The Living Room Tour is a live album by Carole King released in 2005. It consists of live recordings of most of the songs from Tapestry. Her daughters Louise and Sherry and background singer and guitarist Gary Burr joined her on several songs. This album debuted at #17 in the US, becoming King's highest-charting album since 1977. That was largely due to television advertisements and that it was available in Starbucks retailers.
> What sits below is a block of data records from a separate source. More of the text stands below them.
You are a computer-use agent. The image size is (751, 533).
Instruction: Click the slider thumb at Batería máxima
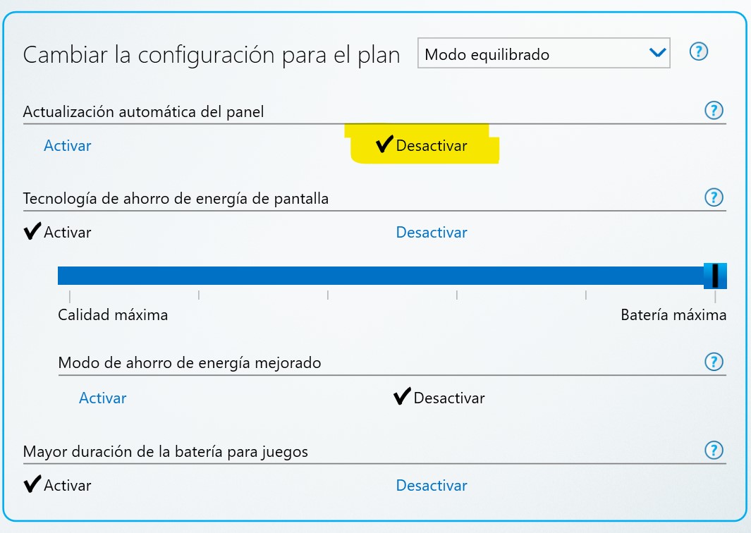715,276
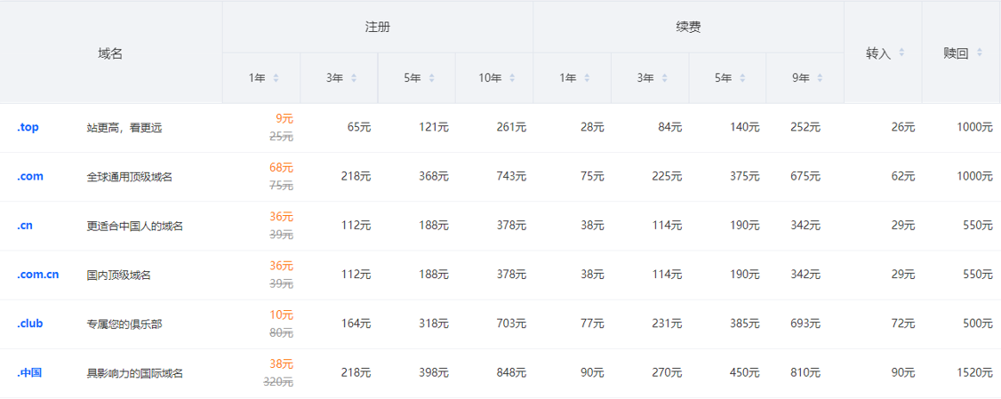Screen dimensions: 1001x399
Task: Open the .中国 domain link
Action: [x=29, y=373]
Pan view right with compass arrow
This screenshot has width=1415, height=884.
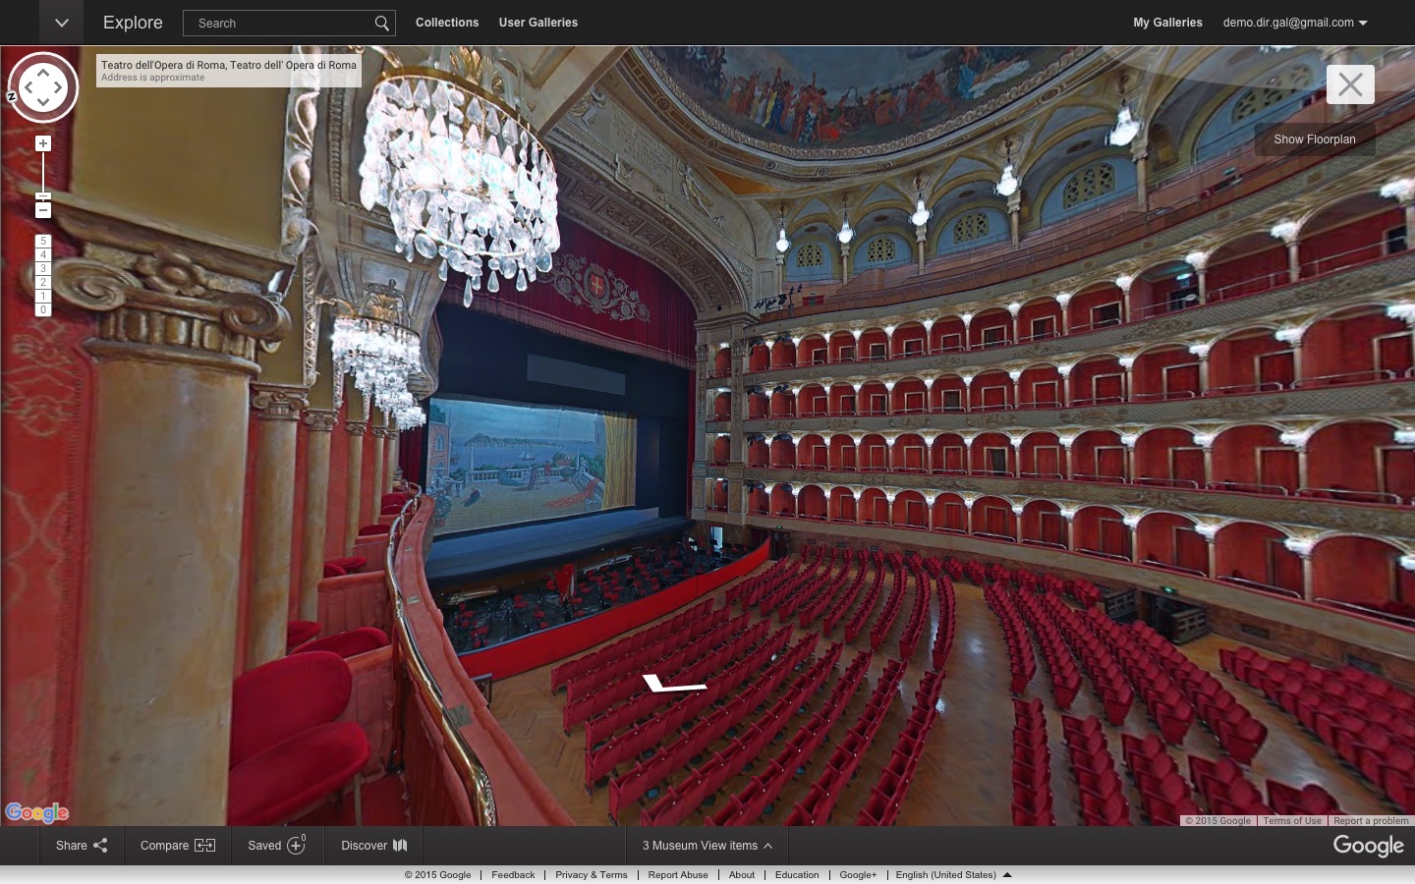pos(60,87)
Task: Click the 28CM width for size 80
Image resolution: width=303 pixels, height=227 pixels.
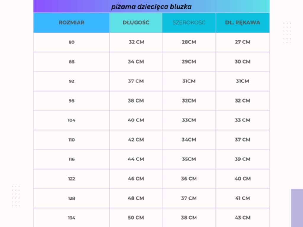Action: (189, 42)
For the week of July 18, 2005, it was the #1 album on Amazon, and it was the #2 album of July 2005 on Amazon. In its first week, The Living Room Tour sold 44,000 copies in the United States, and has since sold over 330,000 copies in the United States.

In August 2006, the album re-entered the Billboard 200 at #151, because it was once again available in all Starbucks locations in the US.

Track listing
All songs written by Carole King (except where noted).

Disc one
"Welcome To My Living Room" – 1:58
"Peace in the Valley"  (King, Toni Stern) – 3:42
"Love Makes the World" (King, Sam Hollander, Dave Schommer) – 4:23
"Now and Forever" – 3:18
"Where You Lead I Will Follow" (King, Toni Stern) – 3:24
 Duet with her daughter, Louise Goffin
"Lay Down My Life" – 4:20
"Jazzman" (King, Dave Palmer) – 4:00
"Smackwater Jack" (Gerry Goffin, King) – 4:12
"Wishful Thinking" – 4:12
"Medley: "Take Good Care of My Baby/"It Might As Well Rain Until September"/"Go Away Little Girl"/"I'm into Something Good"/"Hey Girl"/"One Fine Day"/"Will You Love Me Tomorrow" (Goffin, King) – 8:39

Disc two
"Loving You Forever" (King, Gary Burr) – 3:32
"It's Too Late" (King, Stern) – 5:22
"So Far Away" – 4:52
"Sweet Seasons" (King, Stern) – 3:21
"Chains" (Goffin, King) – 4:09
"Pleasant Valley Sunday" (Goffin, King) – 3:45
"Being At War With Each Other" – 4:05
"I Feel The Earth Move" – 4:04
"(You Make Me Feel Like) A Natural Woman" (Goffin, King, Jerry Wexler) – 3:58
 Duet with her daughter, Sherry Goffin Kondor.
"You've Got a Friend" – 5:32
"The Locomotion" (Goffin, King) – 3:38

Personnel
 Carole King – vocals, piano, guitar
 Rudy Guess – vocals, guitar, bass guitar
 Gary Burr – vocals, guitar, bass
 Louise Goffin – vocals on "Where You Lead I Will Follow"
 Sherry Goffin Kondor – vocals on "A Natural Woman"

Charts

Tour

References

Carole King live albums
2005 live albums
Albums recorded at the Greek Theatre (Los Angeles)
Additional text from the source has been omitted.